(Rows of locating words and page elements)
┌────────

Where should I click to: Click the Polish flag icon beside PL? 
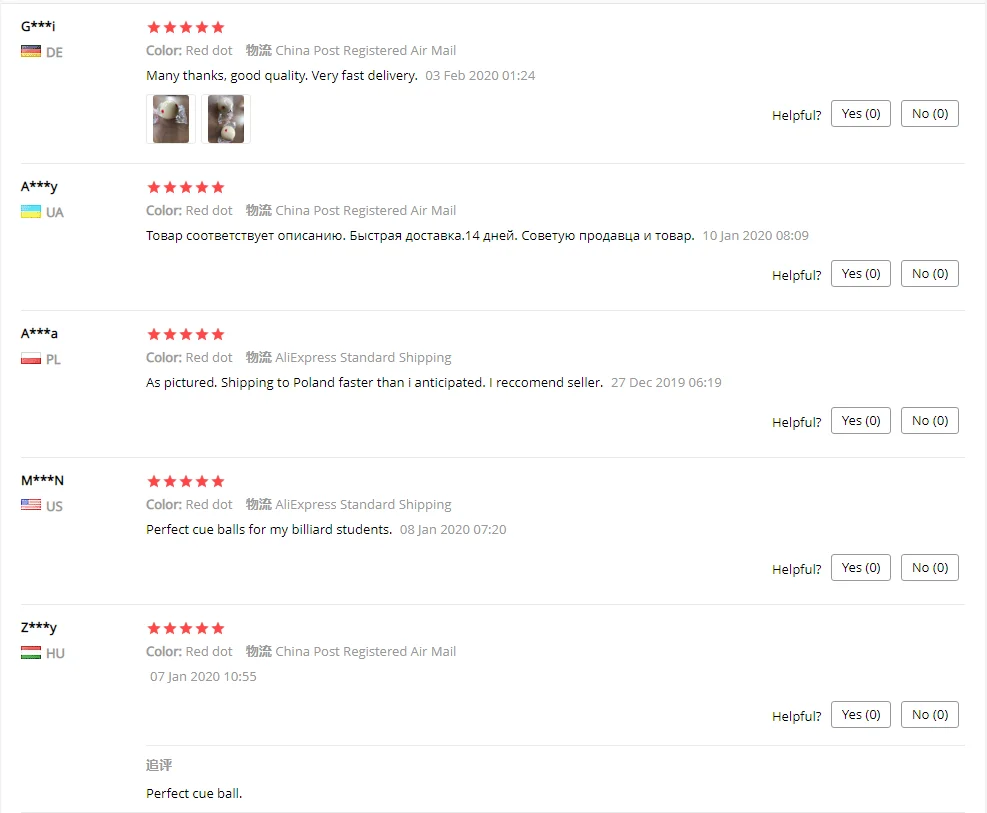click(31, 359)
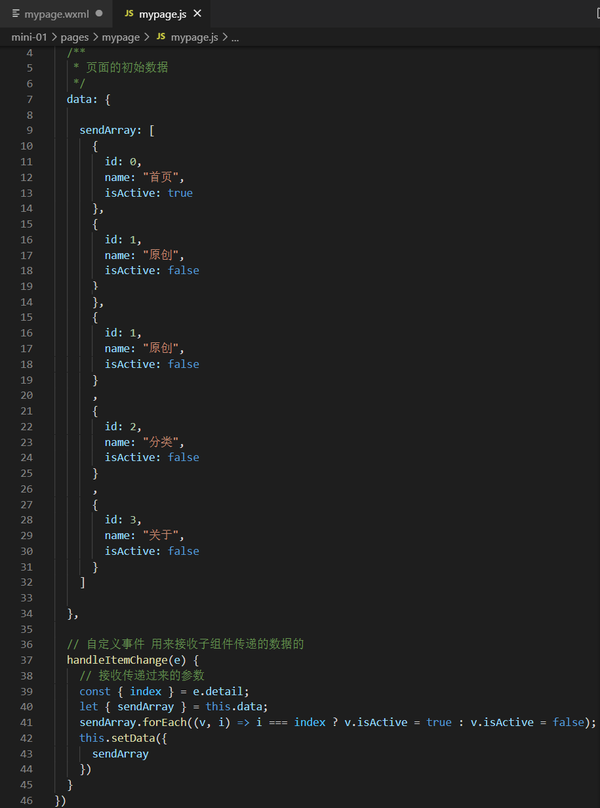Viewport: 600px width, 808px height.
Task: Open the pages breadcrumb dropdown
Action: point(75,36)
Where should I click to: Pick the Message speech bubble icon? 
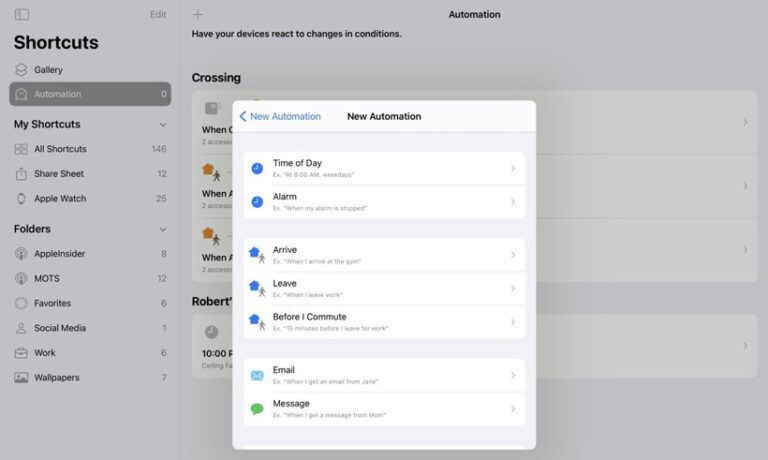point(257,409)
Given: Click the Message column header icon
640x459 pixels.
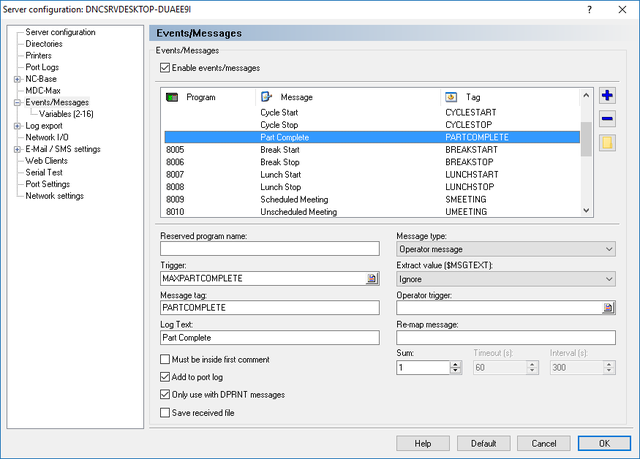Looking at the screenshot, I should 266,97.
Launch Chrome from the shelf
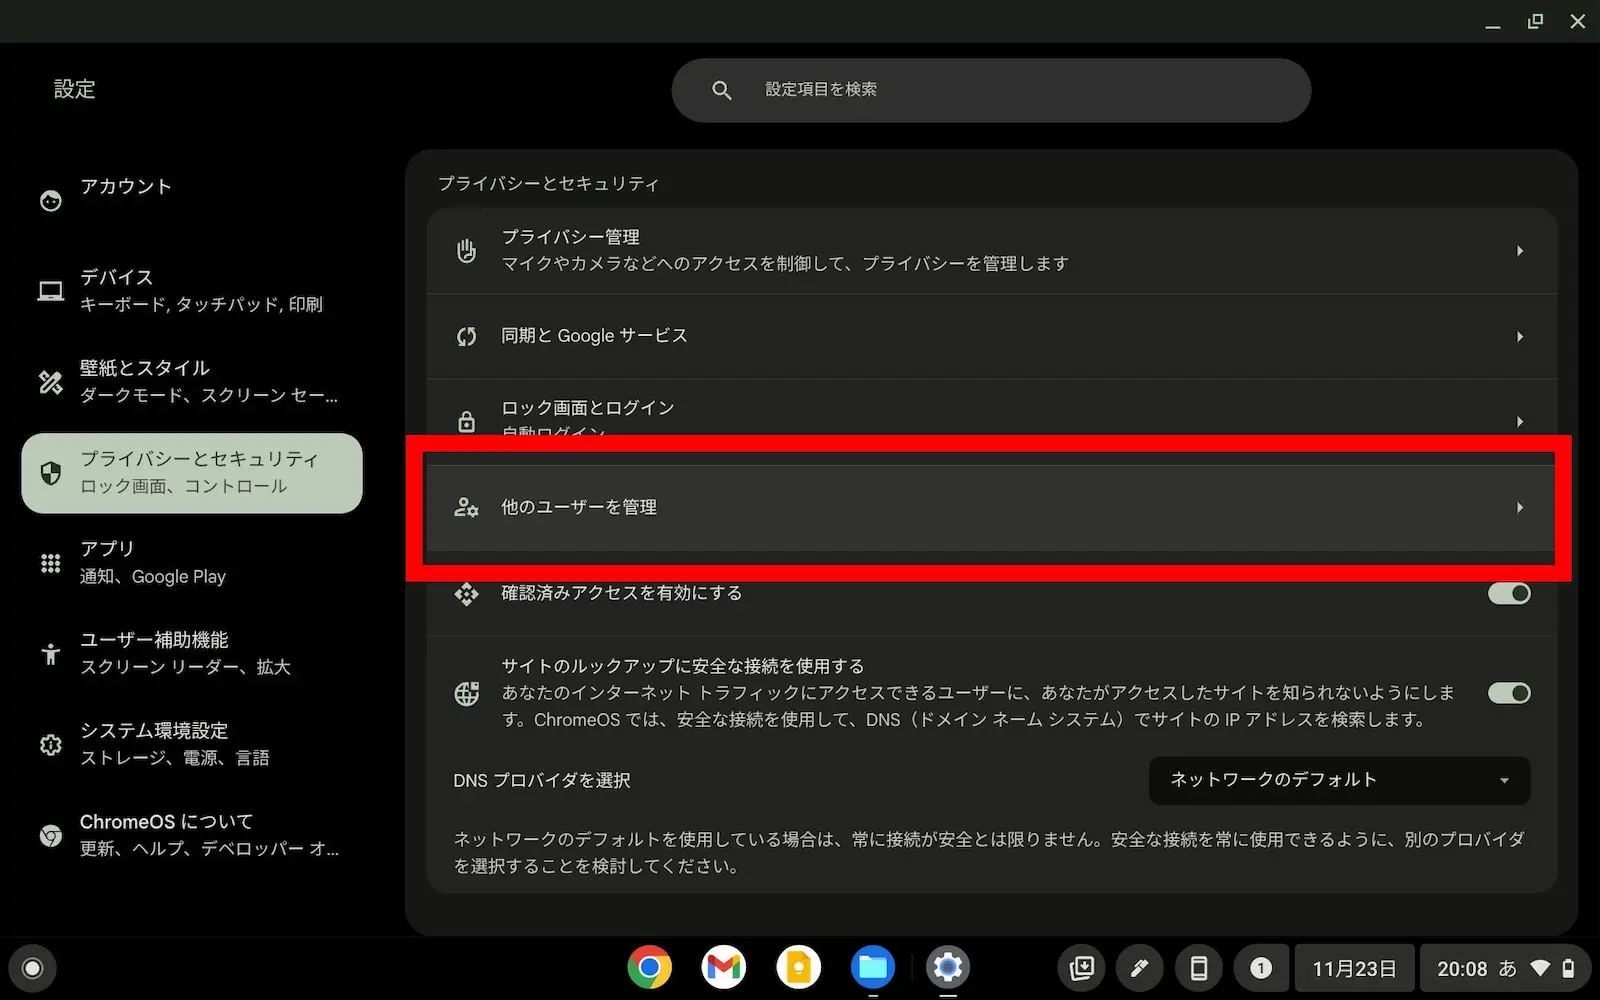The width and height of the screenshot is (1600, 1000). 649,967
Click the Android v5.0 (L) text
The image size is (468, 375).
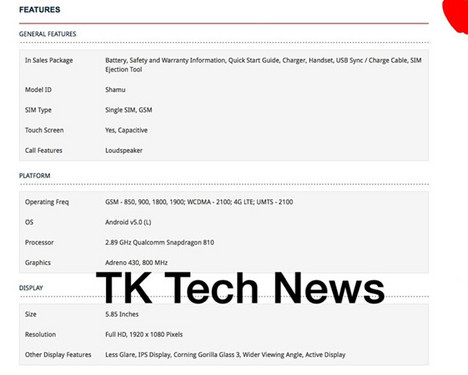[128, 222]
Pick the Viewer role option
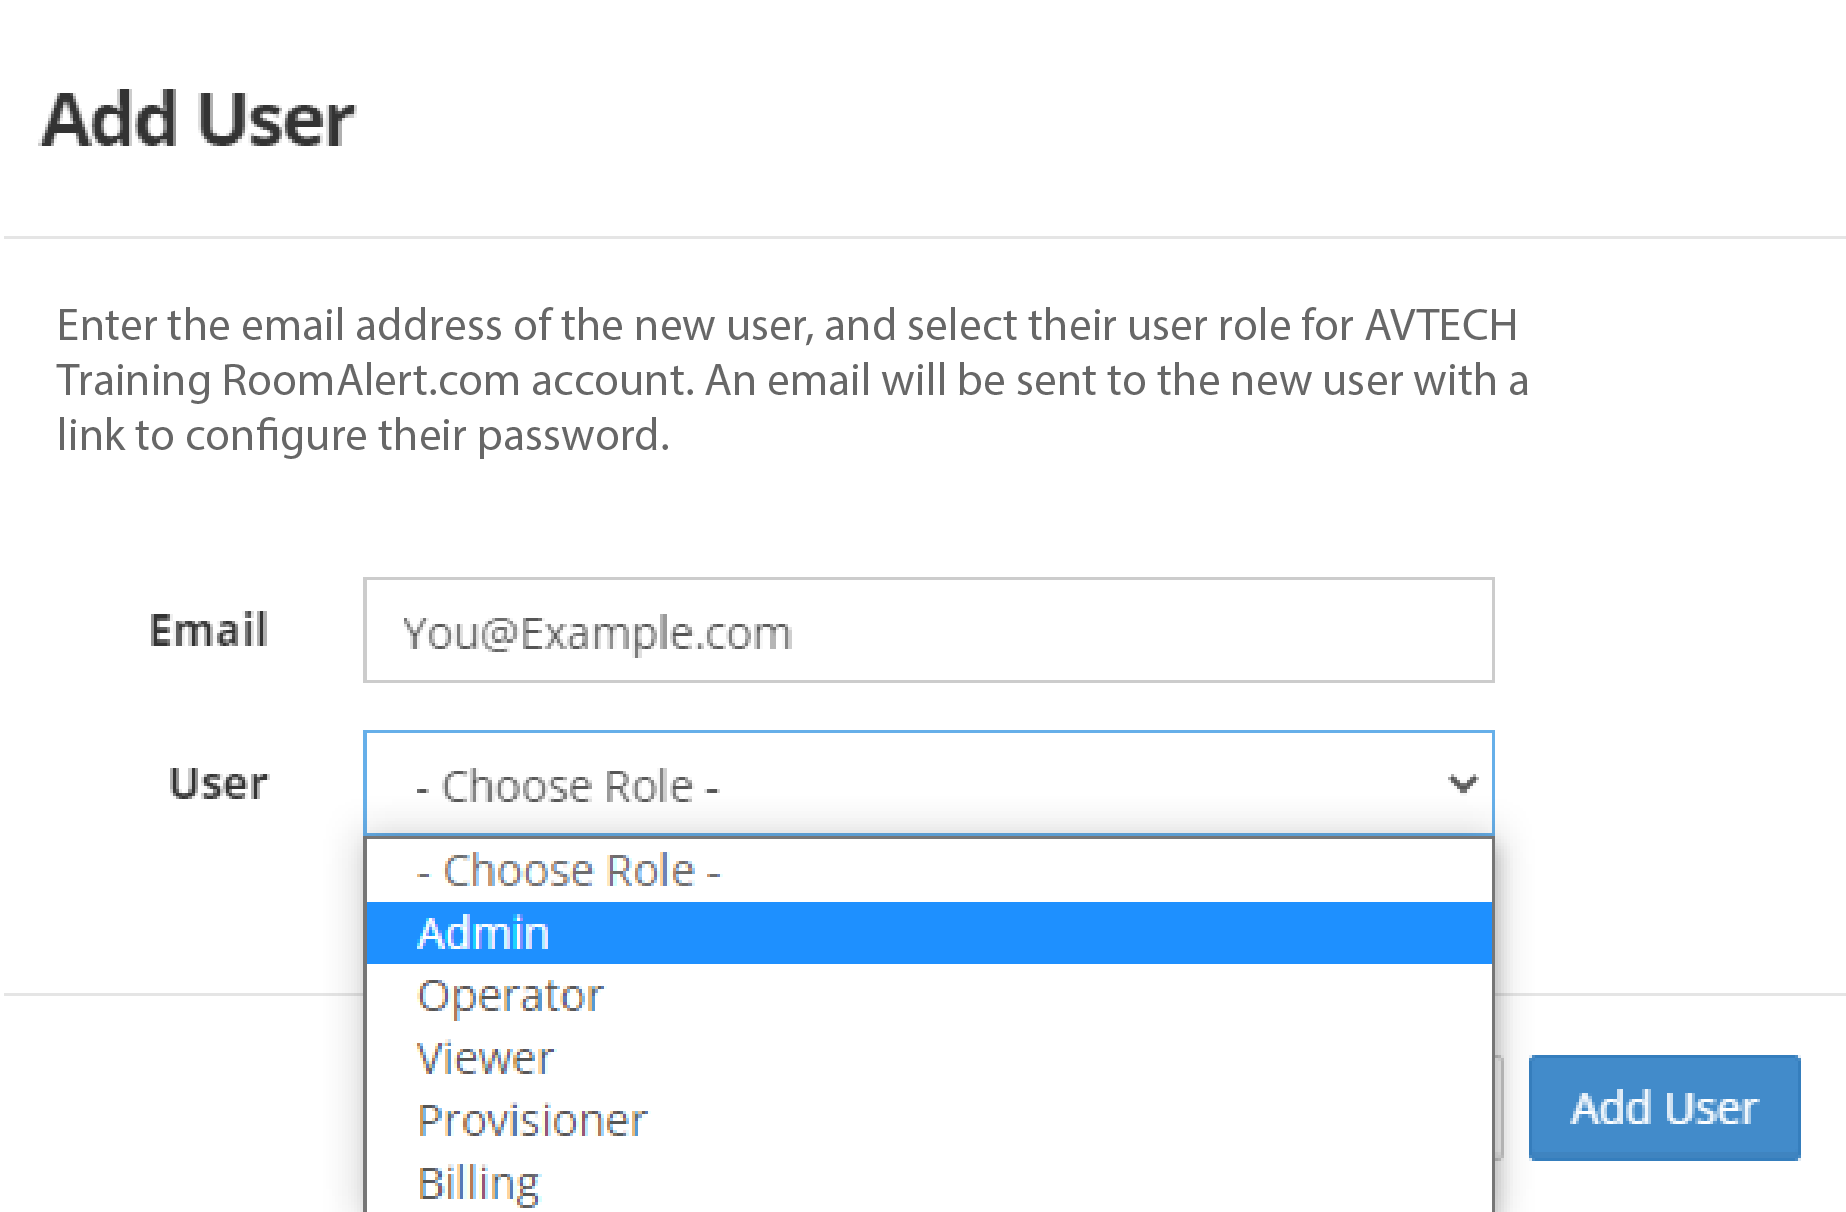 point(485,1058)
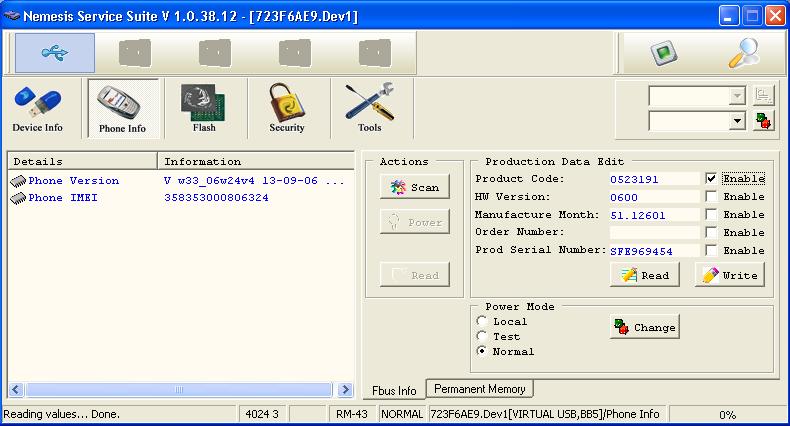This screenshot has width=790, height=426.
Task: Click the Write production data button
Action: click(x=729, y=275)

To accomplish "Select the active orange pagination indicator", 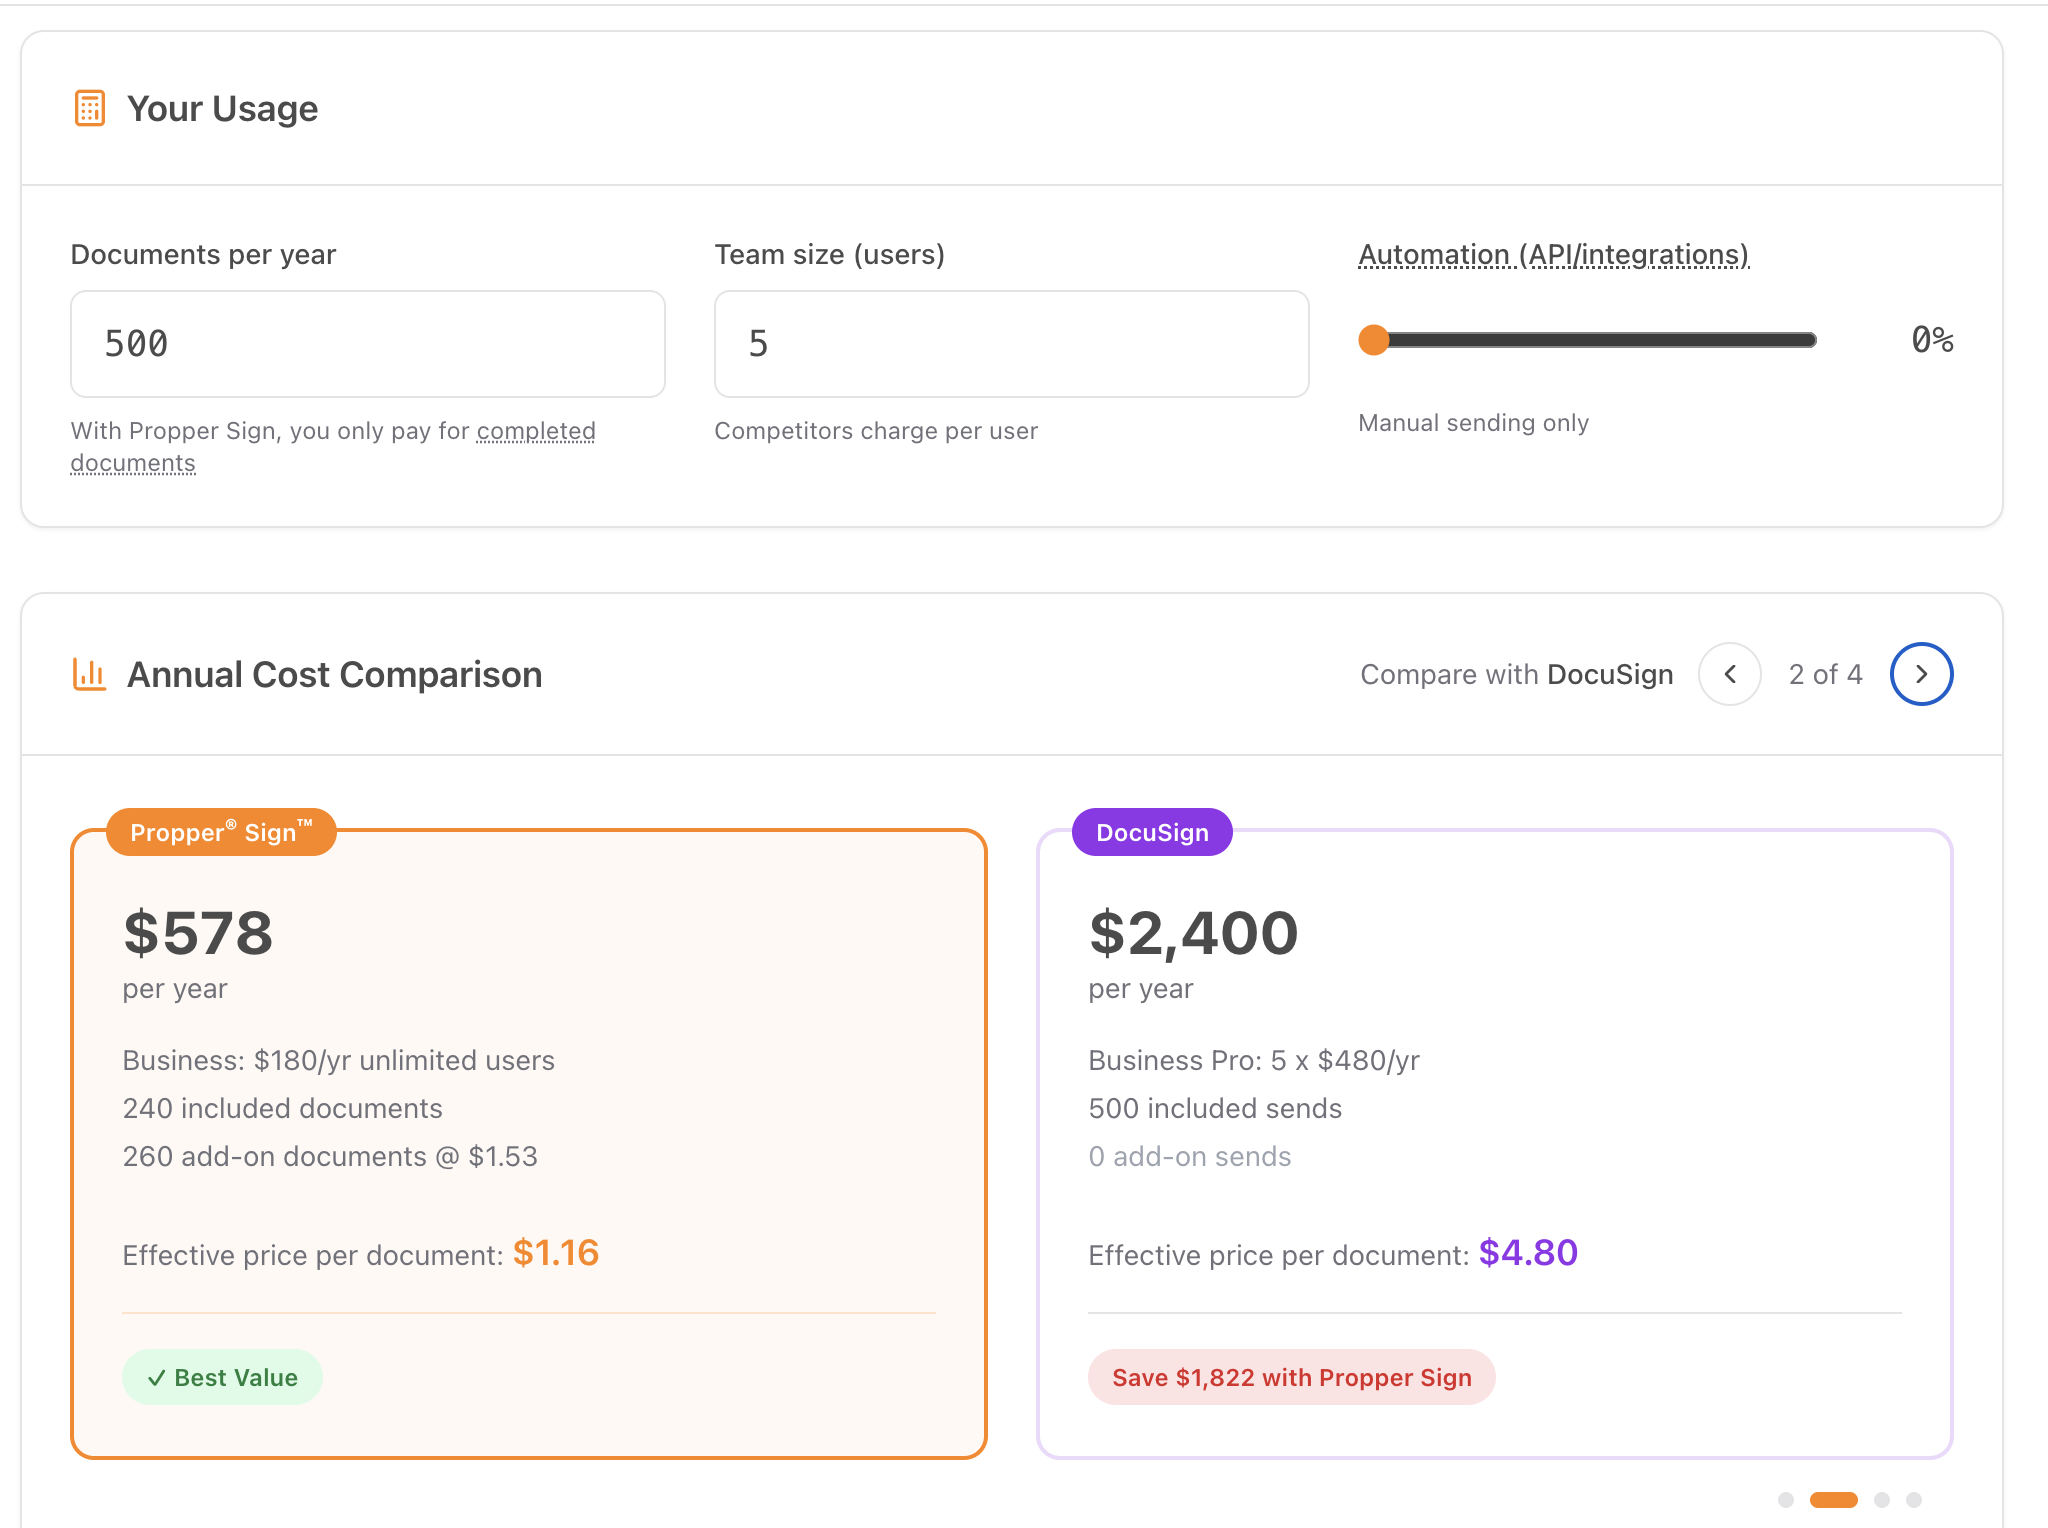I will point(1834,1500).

└────────

- **What you are asked to do**
List every line in the rows above that contains the word "Where", copying each line in full.

- **Solution below**
Where should I click to: Click the Polish flag icon beside PL? 
Where should I click to: Pick the Message speech bubble icon? 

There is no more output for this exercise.